As with your previous question, I believe you should approach this problem as a limit approach of increasing Rc. Moreover, you might gain some benefit from comparing two similar, but very different from the point of view of the base current, configurations.
A common emitter where current limiting is done via a base resistor, and an emitter degenerated configuration where current limiting is done by an emitter resistor.
For the moment I'll just add the following picture

The second configuration is explained in more detail in the above linked question. In terms of load lines, you want to know what happens when you switch from a finite Rc (the slanted load line denoted by (2) on the graphs) to an open circuit (the horizontal load line denoted by (1) on the graphs, and highlighted by ticks).

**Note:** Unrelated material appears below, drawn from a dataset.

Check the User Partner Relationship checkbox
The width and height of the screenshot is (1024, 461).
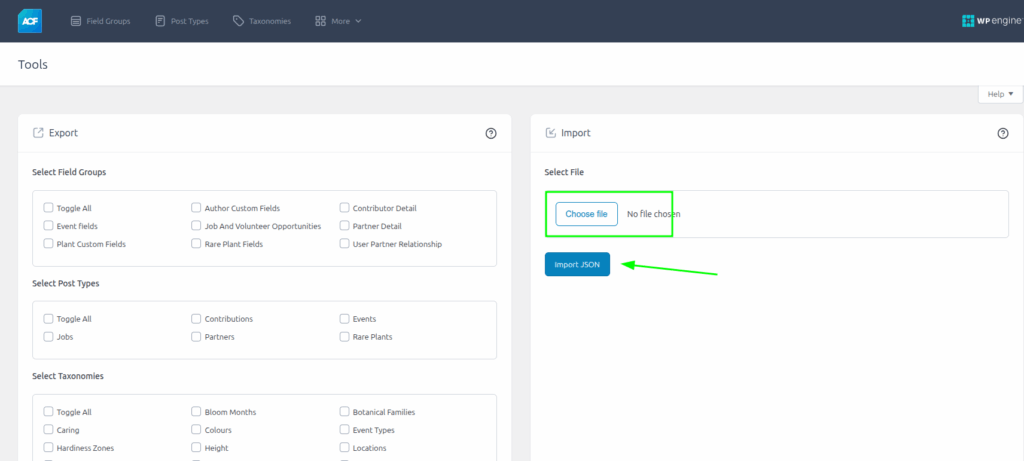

As you can see the operating point goes from the active zone (I suppose the finite value of Rc was enough to keep the transistor out of saturation) to the point with Ic = 0 (and ideally Vce = 0 with a perfect transistor, let's not get into this level of detail). The big difference is that in one case Ib is a negligible contribution to Ie, while in the other Ib is nearly almost all of Ie.
If we go by the approximation Vbe=0.7V in active region, in the common emitter case with base resistor Rb we have that Ib is constant and equal to (Vbb - 0.7V)/Rb, while Ic and Ie change as Rc changes; in the other case with emitter resistor Re, it is the emitter current that remains constant at (Vbb - 0.7V)/Re while Ib and Ic change as Rc changes, as show in the graph in my other answer. (Vbb is the base battery voltage)
Finally, the reason you are confused is that by removing all resistances you have put yourself in a nearly impossible situation when you switch from Rc=0 to Rc=infinity.
If you keep a base current limiting resistor (either as Rb or as Re) then the above graphs and reasoning still apply, with the only alteration that the case Rc=0 will see the load line (2) as a vertical line.
But if you remove all limiting resistors then you will have a vertical load line on the base circuit as well, and you need a very precise Vbb to avoid exceeding the maximum base current limit. In theory, with an ideal transistor with an ideal base diode (vertical characteristic at Vbe, the one we used as an approximation to easily compute base current and emitter current in the two circuits above) any value higher than the exact value required will cause an infinite current and the destruction of the transistor. So, either you consider the exact nonlinear characteristics of the BJT (which, due to the steep nonlinearity will give little leeway before you kill the device), or you add limiting resistors and see what happens in the limit when their values go to zero (or to infinity in the case of Rc).